I mean practice *until* the action is subconscious, and doesn't require my attention. In a match, there's quite alot of stuff that I don't pay any conscious attention to. It seems like my subconscious is perfectly capable of drawing, reloading, moving to and fro, etc... These things all require attention during practice to some extent, but that's the whole point of practice to me; to repeat correctly at speed until the whole process becomes a programmed unit, and I can just send a message to perform the entire process instead of the various individual parts of it.

For example, in drawing to difficult targets, I seem to have the best results when I simply focus on the target, and place my attention where the sights are going to be, and start picking them up as early as possible. The draw happens on its own, with no thought or attention to the details on my part. It happens because I practiced it alot, sometimes paying particular attention to parts of the process.

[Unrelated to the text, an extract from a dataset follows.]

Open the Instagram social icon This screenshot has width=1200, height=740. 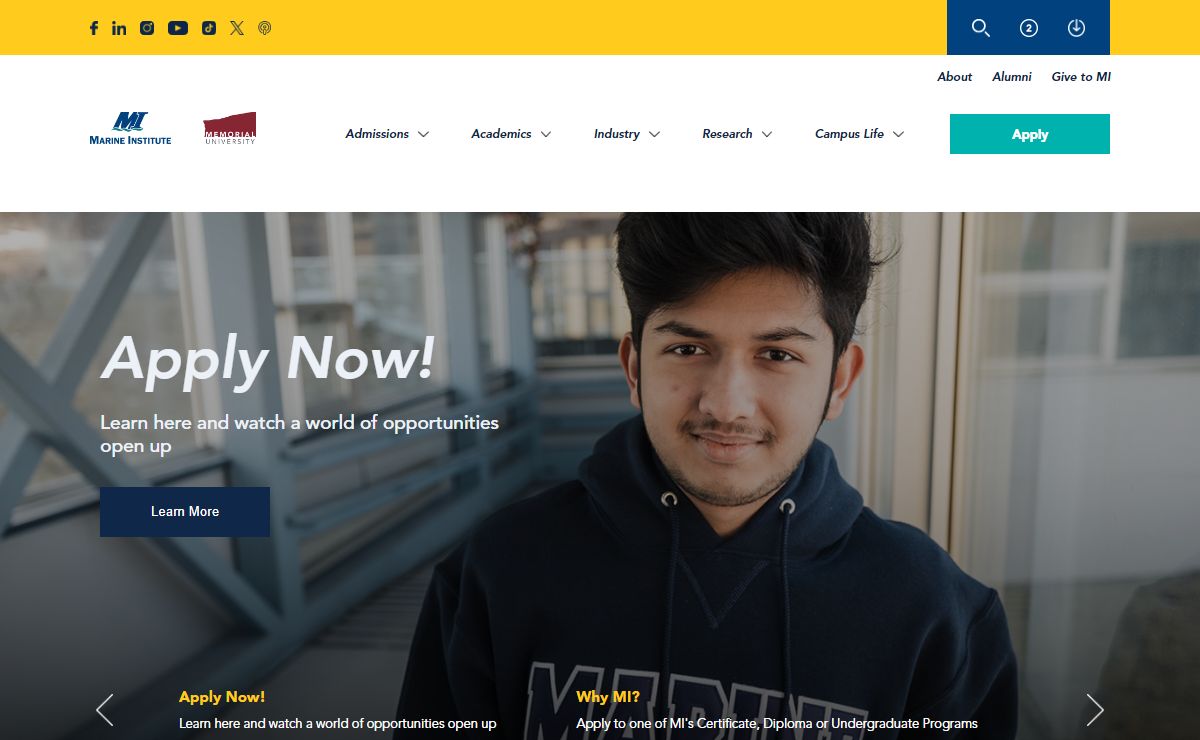coord(147,28)
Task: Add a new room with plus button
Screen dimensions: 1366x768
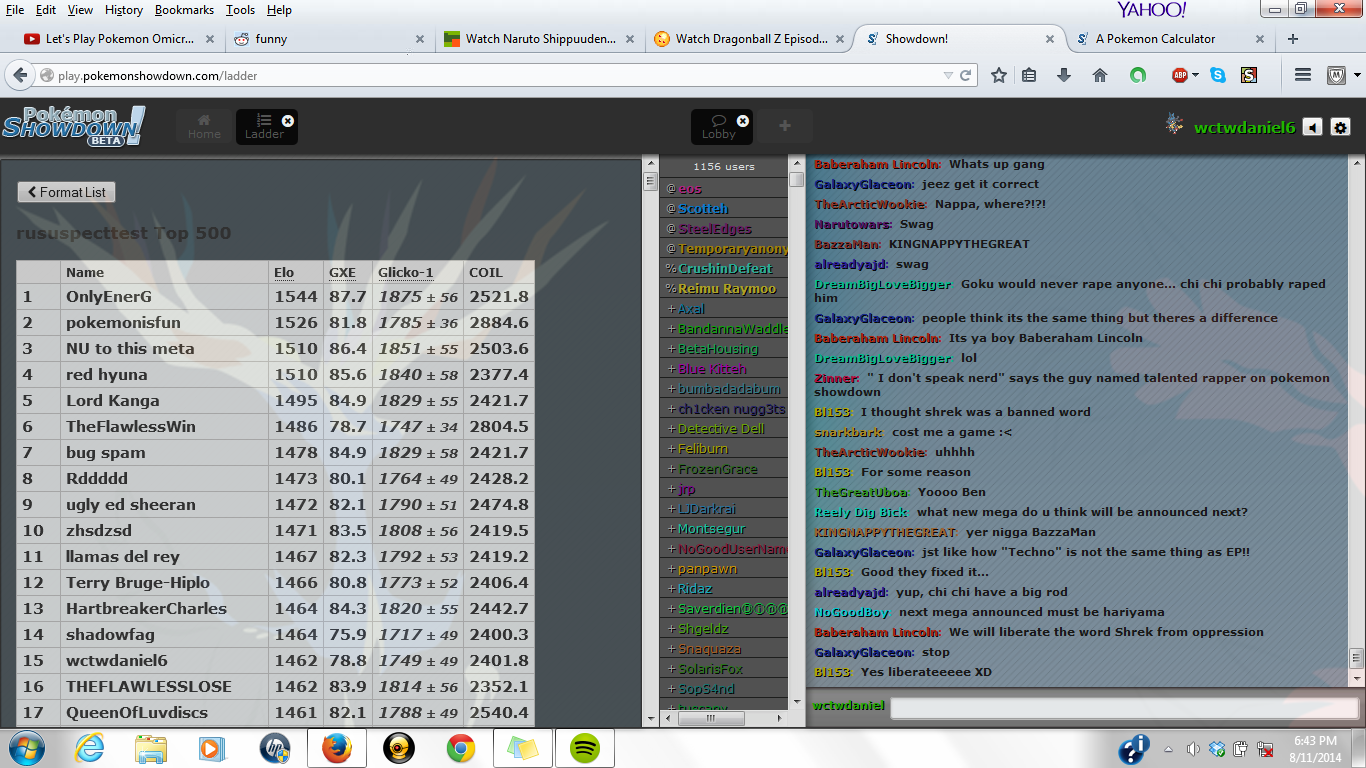Action: pyautogui.click(x=784, y=126)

Not really just a shooting thing either. I find the same thing for every endeavour I try to get good at. If I need to pop the front wheel of my motorcycle up in the air to climb a ledge, I don't really pay any attention to anything except the goal beyond the ledge. My subconscious knows how to pull in the clutch, shift weight back, rev the engine, pop the clutch out long enough to loft the wheel, and then pull the clatch back in and ease of the gas to shift weight forward so that the rear wheel will glide up the obstacle instead of deflecting. That process would become more difficult and time-consuming if I had to actually pay any attention to anything except the goal, but it all happens in a fraction of a second on the trail, without conscious thought.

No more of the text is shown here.